> **Task item**
Filter the lines below, keeping each one that holds "agent".

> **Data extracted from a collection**
*****

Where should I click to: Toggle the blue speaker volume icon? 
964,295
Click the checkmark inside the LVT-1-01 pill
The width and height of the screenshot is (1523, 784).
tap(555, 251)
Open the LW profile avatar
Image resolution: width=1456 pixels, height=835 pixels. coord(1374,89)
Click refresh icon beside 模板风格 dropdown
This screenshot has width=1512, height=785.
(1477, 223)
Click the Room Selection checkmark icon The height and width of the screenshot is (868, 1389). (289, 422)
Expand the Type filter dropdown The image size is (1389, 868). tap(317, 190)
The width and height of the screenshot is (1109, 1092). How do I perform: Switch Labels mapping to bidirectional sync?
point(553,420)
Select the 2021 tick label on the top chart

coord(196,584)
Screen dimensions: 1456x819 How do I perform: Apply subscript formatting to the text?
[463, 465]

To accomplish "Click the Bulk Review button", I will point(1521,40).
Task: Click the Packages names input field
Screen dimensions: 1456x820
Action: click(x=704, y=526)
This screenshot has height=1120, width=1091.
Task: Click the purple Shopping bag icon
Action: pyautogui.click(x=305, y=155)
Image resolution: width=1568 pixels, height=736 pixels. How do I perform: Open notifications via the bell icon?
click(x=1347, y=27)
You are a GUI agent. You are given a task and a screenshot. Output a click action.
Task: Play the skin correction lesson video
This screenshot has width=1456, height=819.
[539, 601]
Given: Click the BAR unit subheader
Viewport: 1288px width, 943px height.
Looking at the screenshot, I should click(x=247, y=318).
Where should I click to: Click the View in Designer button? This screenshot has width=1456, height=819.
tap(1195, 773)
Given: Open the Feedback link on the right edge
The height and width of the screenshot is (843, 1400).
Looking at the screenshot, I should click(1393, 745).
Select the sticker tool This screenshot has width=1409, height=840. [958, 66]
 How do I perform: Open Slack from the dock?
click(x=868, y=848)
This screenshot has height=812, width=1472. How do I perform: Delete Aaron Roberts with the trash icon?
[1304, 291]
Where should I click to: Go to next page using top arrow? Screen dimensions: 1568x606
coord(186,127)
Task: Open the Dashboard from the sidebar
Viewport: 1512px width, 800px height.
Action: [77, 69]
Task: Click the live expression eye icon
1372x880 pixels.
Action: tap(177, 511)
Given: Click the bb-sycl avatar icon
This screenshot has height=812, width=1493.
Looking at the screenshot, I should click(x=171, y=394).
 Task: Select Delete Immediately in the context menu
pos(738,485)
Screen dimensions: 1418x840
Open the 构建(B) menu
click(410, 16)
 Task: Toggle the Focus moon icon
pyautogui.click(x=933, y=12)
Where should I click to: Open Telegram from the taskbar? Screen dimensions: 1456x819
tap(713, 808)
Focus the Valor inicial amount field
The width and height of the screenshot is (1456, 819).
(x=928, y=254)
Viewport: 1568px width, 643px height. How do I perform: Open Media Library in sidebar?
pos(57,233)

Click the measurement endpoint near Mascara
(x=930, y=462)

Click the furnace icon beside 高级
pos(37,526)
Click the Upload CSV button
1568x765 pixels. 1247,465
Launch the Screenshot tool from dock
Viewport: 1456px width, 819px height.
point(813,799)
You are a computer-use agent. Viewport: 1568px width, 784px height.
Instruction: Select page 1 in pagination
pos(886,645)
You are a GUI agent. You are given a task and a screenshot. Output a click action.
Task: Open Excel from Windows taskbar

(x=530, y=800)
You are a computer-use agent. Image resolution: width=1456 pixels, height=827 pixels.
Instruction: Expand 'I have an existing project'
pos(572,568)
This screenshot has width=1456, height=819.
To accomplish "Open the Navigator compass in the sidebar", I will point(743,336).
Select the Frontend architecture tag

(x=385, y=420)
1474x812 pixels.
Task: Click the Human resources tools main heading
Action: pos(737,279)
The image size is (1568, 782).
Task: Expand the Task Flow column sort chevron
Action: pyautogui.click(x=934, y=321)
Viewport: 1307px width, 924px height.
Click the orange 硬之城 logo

*****

> **Solution to this problem**
You are a GUI agent. You are given a task and a screenshot. Output a click action.
You are a computer-use agent. Viewport: 1568px width, 784px height.
You are a GUI agent. You are given a task and a screenshot. Output a click action.
You are a computer-use agent. Image resolution: width=1456 pixels, height=827 pixels.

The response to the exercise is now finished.